Buffett Versus The S&P Tech Sector
By datatrekresearch in Blog
With the Berkshire Hathaway annual meeting this past weekend, we got to wondering about BRK’s long run historical performance versus the US large cap Technology sector. Buffett and Munger are generally averse to buying tech stocks, with Apple being a notable exception. Does that predilection help or hurt their long run performance?
We pulled the price history data for BRK and XLK (S&P 500 Tech) and, whether you are looking at 5-, 10-, 15- or 20-year price returns, large cap US tech has always outperformed Berkshire Hathaway:
- Last 5 years: Tech outperformed by 58 percentage points. XLK is up 122 percent over this time span, and BRK is up 64 percent.
- Last 10 years: Tech outperformed by 188 percentage points. XLK is up 382 percent, and BRK is up 194 percent.
- Last 15 years: Tech outperformed by 239 percentage points. XLK is up 513 percent, and BRK is up 274 percent.
- Last 20 years: Tech outperformed by 275 percentage points. XLK is up 842 percent, and BRK is up 567 percent.

STORED ROWS »
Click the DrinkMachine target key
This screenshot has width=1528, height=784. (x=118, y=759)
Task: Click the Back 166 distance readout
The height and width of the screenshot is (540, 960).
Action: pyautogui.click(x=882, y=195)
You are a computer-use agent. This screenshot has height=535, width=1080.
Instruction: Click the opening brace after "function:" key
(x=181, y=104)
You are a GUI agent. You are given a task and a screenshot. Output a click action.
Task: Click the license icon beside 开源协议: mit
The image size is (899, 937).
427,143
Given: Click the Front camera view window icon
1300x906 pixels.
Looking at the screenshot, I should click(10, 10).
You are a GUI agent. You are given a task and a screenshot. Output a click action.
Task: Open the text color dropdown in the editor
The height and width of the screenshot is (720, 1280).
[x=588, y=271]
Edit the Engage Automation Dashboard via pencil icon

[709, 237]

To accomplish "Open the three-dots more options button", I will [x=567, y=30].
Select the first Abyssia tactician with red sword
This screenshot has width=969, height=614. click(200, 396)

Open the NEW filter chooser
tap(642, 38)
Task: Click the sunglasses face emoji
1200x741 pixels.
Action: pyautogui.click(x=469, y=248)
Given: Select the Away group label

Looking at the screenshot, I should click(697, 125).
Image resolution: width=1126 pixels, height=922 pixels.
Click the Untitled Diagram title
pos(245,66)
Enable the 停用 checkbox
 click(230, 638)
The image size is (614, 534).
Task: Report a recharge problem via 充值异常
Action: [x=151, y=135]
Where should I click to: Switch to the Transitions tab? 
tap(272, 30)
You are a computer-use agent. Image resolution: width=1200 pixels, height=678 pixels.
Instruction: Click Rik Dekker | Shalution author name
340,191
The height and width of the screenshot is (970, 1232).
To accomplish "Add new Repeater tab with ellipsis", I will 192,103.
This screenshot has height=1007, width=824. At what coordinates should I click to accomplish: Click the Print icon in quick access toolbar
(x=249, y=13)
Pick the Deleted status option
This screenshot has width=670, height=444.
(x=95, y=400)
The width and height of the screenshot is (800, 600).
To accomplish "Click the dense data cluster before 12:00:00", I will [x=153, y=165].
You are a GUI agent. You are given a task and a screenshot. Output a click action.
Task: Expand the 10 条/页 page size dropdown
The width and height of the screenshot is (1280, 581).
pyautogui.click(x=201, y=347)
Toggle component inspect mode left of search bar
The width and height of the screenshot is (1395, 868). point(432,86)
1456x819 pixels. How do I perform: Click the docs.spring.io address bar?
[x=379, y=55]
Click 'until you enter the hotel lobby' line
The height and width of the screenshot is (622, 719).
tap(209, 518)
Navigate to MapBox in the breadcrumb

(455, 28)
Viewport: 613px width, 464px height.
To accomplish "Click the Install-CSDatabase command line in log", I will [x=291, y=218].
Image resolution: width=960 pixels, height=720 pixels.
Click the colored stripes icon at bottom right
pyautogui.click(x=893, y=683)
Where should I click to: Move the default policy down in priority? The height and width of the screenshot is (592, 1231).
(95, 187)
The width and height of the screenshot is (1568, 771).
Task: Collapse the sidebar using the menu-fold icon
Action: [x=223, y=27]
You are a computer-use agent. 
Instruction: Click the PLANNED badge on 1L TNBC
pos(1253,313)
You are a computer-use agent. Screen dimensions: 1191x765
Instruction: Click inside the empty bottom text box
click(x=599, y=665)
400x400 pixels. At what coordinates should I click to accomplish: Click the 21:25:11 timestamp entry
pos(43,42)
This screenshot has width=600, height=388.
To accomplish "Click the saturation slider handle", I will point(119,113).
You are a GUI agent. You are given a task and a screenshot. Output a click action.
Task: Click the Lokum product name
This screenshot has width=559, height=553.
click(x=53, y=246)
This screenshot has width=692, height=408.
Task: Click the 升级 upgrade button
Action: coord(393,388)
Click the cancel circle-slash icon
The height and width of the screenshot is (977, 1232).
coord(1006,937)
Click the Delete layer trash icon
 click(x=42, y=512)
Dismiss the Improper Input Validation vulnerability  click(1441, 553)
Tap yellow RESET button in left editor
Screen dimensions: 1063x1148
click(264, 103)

CHALLENGES »
A. For each statement, say whether it agrees with the passage on Berkshire Hathaway versus the S&P tech sector, and quote the words that decide it. (i) Over the last 10 years, XLK rose 382 percent. (ii) Berkshire Hathaway beat the tech sector over the last 5 years. (iii) Buffett and Munger usually avoid buying tech stocks.
B. Carry on the passage on Berkshire Hathaway versus the S&P tech sector from where it stops.
The material has no connection to the passage on Berkshire Hathaway versus the S&P tech sector.

ANSWER LIST »
A.
(i) Yes: "XLK is up 382 percent, and BRK is up 194 percent."
(ii) No: "Last 5 years: Tech outperformed by 58 percentage points."
(iii) Yes: "Buffett and Munger are generally averse to buying tech stocks, with Apple being a notable exception."

B.
To put some context around these numbers, if you had invested $10,000 in US large cap tech 20 years ago you would have $94,200 today even before adding in the effect of dividend reinvestment. The same $10,000 in Berkshire would yield $66,700, 29 percent less than the investment in XLK, and BRK does not pay a dividend.
Now, there are periods where Berkshire absolutely does outperform US large cap Tech. The chart below shows the relative 1-year trailing return between BRK and XLK from 2010 to the present. When the blue line is above the x axis, Berkshire’s price return has exceeded that of the S&P 500 Tech sector by the number of percentage points noted in the y axis. When the line is below the x axis, Tech has outperformed over the prior year.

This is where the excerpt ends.